Le « vengeur du sang » dans l’Écriture.

Moïse trouva « la vengeance du sang » établie parmi son peuple, comme le suppose le ch. xxxiv de la Genèse, où nous voyons les fils de Jacob massacrer les habitants de Sichem pour « venger » l’honneur de leur sœur Dina, qui ne leur était pas moins cher que la vie. Le législateur sanctionna expressément cette coutume : « Le gôêl du sang tuera l’homicide ; dès qu’il le rencontrera, il le fera mourir. » Num., xxxv, 19. — Nous avons dans l’Écriture plusieurs exemples de l’application de la loi.
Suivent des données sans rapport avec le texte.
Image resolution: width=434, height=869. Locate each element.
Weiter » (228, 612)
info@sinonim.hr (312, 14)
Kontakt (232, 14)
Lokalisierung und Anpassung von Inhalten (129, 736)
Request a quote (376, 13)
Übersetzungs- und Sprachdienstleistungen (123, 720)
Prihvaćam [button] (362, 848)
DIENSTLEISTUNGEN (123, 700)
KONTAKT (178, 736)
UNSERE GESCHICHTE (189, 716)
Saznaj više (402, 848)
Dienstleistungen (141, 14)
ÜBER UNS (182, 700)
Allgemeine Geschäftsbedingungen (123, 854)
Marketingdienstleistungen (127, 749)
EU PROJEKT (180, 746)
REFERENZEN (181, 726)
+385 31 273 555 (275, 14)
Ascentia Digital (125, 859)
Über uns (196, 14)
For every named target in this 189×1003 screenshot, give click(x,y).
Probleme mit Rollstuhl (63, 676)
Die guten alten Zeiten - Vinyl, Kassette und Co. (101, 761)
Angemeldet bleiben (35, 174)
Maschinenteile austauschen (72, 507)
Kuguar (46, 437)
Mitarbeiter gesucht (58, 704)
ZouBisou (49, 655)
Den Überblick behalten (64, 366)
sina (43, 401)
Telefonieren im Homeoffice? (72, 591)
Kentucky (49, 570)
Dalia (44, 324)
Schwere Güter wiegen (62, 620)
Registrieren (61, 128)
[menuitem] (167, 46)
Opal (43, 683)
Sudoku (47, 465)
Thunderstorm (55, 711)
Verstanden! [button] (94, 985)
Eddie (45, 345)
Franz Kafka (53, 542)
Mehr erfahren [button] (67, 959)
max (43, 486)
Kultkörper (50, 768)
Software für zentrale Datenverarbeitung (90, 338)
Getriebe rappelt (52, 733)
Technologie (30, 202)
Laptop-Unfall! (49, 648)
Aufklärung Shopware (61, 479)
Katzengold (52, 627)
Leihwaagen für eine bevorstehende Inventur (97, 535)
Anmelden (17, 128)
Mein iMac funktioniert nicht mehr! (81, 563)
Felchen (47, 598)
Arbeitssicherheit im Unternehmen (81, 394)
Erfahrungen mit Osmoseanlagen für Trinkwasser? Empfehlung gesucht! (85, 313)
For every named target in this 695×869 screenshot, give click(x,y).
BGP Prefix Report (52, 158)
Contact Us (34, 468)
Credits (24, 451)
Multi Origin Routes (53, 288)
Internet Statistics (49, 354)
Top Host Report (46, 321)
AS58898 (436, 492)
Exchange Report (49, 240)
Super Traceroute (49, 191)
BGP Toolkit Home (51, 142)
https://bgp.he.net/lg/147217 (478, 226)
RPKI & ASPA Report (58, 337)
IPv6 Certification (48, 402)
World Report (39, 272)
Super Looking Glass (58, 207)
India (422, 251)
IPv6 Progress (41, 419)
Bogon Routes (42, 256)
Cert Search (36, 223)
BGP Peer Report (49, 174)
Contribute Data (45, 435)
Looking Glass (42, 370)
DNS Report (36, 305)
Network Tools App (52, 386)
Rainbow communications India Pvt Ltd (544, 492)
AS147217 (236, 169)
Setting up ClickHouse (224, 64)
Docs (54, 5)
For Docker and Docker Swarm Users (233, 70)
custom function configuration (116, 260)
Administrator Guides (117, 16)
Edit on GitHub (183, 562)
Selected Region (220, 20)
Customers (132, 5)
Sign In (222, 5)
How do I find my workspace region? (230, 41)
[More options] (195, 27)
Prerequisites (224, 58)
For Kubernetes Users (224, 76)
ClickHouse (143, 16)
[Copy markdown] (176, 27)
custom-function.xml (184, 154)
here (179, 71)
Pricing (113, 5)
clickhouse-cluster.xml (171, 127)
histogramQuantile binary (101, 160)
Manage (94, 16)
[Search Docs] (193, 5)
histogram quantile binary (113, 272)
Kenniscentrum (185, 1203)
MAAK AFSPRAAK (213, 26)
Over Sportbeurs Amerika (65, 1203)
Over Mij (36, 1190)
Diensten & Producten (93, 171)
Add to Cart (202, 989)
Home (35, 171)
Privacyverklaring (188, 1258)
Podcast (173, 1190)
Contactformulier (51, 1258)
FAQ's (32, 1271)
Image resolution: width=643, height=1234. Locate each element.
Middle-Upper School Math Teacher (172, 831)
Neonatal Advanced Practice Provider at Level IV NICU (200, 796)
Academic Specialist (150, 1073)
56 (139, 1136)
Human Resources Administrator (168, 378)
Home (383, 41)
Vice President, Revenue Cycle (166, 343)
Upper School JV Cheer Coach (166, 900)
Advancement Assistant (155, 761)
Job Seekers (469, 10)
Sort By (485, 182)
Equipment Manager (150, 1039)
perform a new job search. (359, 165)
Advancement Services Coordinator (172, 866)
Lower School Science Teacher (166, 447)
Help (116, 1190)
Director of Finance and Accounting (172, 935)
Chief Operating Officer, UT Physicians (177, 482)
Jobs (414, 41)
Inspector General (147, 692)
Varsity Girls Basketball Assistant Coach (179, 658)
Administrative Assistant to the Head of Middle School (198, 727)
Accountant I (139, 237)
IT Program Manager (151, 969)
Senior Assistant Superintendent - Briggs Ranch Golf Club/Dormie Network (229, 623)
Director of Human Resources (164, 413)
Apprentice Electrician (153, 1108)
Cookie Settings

— 1. C’est en vertu de cet usage que Gédéon, après avoir pris Zébée et Salmana, fait mourir ces deux chefs des Madianites, parce que, dans une de leurs incursions contre Israël, ils avaient tué sur le mont Thabor ses propres frères, « fils de sa mère. » Jud., vii, 19. « Si vous aviez conservé la vie à mes frères, leur dit-il, je ne vous tuerais point. » Jud., viii, 19. Mais comme gôêl de ses frères, le juge d’Israël ne pouvait épargner leurs meurtriers. — 2. C’est aussi comme vengeur du sang de son frère Asaël, frappé mortellement à Gabaon par Abner, que Joab, au commencement du règne de David, tua l’ancien général de Saûl. Celui-ci, prévoyant le danger auquel il s’exposait, avait dit par deux fois à Asaël, avant de lui porter le coup fatal, de s’éloigner de lui : « Retire-toi, lui avait-il dit la seconde fois, afin que je ne sois pas obligé de te frapper et de t’abattre à terre, car alors je ne pourrais plus lever mon visage devant Joab ton frère. » II Sam. (Reg.), ii, 22. Il devait payer cette mort de son sang comme il l’avait redouté. Joab, dit à deux reprises le texte sacré, tua Abner à Hébron, « à cause du sang d’Asaël, son frère… Ainsi Joab et Abisaï, son frère, tuèrent Abner, parce qu’il avait donné la mort à Asaël leur frère, à Gabaon, dans le combat. » II Sam. (Reg.), iii, 27, 30. — 3. Quelques années plus tard, ce fut aussi comme gôêl de l’honneur de sa sœur Thamar, outragée par son demi-frère Amnon, qu’Absalom fit massacrer le coupable. II Reg., xiii, 22, 28-29, 32. Les fils de Jacob avaient vengé plus cruellement encore l’outrage fait à Dina leur sœur. Gen., xxxiv. — 4. Après l’établissement du royaume d’Israël, Zambri, lorsqu’il se fut emparé du trône après avoir tué le roi Baasa, extermina tous les gôêls de son prédécesseur, III Reg., xvi, 11 (Vulgate : propinqui), surtout sans doute pour se mettre à l’abri de leur vengeance.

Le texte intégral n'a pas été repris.